The No. 2 finisher in Haiti’s presidential elections, who this year boycotted the runoff until sweeping changes were made to the electoral machinery, said that an audit of the balloting confirmed his declarations that the vote was tainted by “massive fraud.” Now the country’s Provisional Electoral Council (CEP) needs to “sanction the person who committed the fraud, the people who helped defraud,” Jude Célestin said in an exclusive interview with Radio Kiskeya in Port-au-Prince. Asked who that was, Célestin replied: “Everyone knows, the entire population knows the candidate who was the fraudster, for whom the fraud was done on behalf of.” Célestin qualified for the second round against Jovenel Moïse, the choice of former President Michel Martelly. Moïse has denied the fraud allegations and accused opponents of using them to try to kick him out of the race. His PHTK party has refused to recognize the report. A PHTK operative told the Miami Herald that Célestin has to be referring to another one of the top finishers.
This is the first time that Célestin, who was removed from the runoff in 2010 after the opposition accused then-President René Préval of rigging the elections in Célestin’s favor, has called for Haiti’s electoral law on fraud to be applied. “I am sure that [the election machinery] didn’t defraud on my behalf; I didn’t have contact with the machine,” he said about last year’s vote.
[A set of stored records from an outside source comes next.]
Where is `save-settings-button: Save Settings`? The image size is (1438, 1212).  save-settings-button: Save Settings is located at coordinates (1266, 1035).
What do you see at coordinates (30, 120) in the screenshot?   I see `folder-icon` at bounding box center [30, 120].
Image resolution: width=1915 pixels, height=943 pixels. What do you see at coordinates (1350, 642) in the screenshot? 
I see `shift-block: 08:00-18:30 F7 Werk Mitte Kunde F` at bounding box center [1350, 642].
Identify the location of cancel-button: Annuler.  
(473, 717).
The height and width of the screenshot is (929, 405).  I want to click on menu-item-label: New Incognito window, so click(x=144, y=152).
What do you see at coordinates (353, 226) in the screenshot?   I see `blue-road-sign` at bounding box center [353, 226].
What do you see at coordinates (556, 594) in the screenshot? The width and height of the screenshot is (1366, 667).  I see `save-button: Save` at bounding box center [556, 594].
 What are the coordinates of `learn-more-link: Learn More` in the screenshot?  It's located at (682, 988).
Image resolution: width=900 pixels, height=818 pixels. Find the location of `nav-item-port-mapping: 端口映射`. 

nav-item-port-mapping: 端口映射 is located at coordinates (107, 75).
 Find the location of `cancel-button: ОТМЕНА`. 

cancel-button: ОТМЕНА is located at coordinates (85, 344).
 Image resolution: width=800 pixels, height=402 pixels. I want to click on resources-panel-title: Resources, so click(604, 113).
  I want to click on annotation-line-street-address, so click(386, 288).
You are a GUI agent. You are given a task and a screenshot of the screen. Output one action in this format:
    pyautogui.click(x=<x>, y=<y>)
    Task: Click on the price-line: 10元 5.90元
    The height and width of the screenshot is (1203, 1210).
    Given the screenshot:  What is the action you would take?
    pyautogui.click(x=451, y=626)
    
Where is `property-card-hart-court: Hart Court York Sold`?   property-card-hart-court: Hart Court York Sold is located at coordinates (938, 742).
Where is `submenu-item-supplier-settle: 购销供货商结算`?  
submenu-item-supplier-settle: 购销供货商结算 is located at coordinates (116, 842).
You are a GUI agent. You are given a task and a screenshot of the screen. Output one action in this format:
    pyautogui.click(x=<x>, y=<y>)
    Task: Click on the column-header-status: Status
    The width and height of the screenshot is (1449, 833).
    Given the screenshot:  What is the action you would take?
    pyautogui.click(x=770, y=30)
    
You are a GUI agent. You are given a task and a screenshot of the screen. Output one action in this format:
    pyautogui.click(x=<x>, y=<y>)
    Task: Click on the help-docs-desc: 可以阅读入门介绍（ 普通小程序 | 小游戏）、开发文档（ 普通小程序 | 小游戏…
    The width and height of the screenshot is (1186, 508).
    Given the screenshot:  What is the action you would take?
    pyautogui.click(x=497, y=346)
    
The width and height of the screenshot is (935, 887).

Appointed by interim President Jocelerme Privert, the verification commission has called for the first-round presidential vote to be re-run.
The commission also recommended that a number of legislative candidates, including a women’s-rights activist from the Artibonite Valley who lost her seat in the Lower Chamber of Deputies in favor of the relative of a powerful senator, have their victories reinstated.
The CEP, which has the final say, has until June 6 to publish a revised electoral timetable. The report has triggered mixed reactions in Haiti and among foreign diplomats who praised the Oct. 25 elections while dismissing the fraud allegations.